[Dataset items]
┌──
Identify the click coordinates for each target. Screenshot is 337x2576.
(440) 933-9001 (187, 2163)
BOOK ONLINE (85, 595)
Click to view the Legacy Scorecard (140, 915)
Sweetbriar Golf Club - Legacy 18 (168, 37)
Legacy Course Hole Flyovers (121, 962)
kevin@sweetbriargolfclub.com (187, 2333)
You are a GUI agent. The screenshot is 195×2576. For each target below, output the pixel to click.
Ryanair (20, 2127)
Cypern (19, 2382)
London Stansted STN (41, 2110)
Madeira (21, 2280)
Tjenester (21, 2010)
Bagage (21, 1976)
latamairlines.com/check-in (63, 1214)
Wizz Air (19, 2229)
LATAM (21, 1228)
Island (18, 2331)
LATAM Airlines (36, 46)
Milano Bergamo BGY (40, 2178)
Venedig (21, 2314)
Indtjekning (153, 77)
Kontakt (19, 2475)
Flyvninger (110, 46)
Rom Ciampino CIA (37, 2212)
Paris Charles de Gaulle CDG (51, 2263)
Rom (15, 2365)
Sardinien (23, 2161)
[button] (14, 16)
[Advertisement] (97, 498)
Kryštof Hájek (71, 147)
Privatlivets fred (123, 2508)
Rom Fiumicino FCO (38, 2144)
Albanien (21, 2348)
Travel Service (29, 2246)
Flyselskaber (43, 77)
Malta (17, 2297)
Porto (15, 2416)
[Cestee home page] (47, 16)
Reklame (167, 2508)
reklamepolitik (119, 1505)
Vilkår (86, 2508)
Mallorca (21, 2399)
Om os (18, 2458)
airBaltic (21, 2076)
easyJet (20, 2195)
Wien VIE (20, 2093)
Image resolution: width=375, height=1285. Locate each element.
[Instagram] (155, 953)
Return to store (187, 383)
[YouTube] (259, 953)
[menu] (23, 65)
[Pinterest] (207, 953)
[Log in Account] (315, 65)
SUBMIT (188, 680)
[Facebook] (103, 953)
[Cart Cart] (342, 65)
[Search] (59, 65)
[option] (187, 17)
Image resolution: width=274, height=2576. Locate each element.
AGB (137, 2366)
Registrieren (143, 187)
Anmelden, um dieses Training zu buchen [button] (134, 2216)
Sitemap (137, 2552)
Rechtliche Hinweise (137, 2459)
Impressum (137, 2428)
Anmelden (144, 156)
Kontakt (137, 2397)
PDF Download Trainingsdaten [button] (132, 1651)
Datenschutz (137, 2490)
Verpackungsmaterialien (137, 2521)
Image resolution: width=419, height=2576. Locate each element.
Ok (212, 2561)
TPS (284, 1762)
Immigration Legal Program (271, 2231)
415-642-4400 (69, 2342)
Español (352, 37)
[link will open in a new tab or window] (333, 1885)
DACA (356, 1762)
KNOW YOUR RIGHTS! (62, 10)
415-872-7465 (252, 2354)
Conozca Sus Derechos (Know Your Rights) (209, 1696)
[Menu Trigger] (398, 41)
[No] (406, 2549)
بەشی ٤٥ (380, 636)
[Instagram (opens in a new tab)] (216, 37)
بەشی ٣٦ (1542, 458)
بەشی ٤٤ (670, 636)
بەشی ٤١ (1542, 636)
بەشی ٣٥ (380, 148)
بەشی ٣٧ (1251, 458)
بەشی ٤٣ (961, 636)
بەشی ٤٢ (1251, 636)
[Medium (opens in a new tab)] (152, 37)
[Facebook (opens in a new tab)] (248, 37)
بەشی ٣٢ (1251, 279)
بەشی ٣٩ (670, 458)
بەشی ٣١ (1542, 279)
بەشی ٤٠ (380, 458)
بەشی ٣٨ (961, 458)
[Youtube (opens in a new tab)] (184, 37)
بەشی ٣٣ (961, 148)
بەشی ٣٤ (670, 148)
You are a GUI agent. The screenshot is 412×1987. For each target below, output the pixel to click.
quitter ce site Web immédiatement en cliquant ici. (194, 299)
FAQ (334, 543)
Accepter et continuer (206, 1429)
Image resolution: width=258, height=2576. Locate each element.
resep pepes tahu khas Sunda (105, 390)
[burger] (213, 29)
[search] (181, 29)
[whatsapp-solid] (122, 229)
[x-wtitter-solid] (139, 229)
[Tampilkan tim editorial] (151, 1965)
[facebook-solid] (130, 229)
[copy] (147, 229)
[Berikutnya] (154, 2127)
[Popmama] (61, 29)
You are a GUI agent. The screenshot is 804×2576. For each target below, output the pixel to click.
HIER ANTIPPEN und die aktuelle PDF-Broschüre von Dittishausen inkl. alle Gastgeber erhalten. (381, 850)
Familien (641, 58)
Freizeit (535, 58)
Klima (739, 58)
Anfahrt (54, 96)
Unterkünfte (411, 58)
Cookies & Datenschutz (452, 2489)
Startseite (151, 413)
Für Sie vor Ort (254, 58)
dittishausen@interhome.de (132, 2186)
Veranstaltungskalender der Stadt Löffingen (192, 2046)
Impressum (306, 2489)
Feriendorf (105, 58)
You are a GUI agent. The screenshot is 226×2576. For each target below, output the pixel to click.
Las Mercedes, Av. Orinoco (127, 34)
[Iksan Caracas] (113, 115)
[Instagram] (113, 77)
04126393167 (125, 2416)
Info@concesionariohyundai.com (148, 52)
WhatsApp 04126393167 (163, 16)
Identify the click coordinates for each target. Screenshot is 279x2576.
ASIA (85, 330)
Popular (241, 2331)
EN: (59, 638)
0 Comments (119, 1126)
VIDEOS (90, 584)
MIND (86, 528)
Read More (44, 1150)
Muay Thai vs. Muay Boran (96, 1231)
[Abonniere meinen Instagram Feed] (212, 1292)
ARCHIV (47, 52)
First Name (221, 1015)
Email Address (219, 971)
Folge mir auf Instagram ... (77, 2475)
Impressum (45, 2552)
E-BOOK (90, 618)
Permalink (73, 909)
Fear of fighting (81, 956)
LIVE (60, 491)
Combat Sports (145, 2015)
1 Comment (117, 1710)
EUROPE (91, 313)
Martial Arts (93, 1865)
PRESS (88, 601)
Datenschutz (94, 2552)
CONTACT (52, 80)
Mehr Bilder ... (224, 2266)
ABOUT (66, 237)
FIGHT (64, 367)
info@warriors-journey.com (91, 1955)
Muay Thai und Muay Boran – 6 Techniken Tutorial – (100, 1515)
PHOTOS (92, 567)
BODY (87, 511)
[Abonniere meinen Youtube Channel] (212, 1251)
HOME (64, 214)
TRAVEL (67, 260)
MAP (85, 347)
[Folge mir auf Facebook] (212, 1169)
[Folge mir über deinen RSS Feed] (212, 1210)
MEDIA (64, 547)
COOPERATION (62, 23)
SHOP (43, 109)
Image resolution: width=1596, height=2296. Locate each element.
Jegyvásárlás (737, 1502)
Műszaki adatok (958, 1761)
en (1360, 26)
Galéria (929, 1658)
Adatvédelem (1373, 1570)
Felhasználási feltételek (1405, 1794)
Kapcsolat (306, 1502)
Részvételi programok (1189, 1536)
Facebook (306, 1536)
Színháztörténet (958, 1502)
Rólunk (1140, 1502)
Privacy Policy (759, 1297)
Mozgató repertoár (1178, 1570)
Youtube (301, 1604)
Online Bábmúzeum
└──
Problem details:
Reproduce only the lines above spanning from the line containing "Info@concesionariohyundai.com (148, 52)" through the line containing "Read More (44, 1150)", word for word.

The completed task:
Info@concesionariohyundai.com (148, 52)
WhatsApp 04126393167 (163, 16)
Identify the click coordinates for each target. Screenshot is 279x2576.
ASIA (85, 330)
Popular (241, 2331)
EN: (59, 638)
0 Comments (119, 1126)
VIDEOS (90, 584)
MIND (86, 528)
Read More (44, 1150)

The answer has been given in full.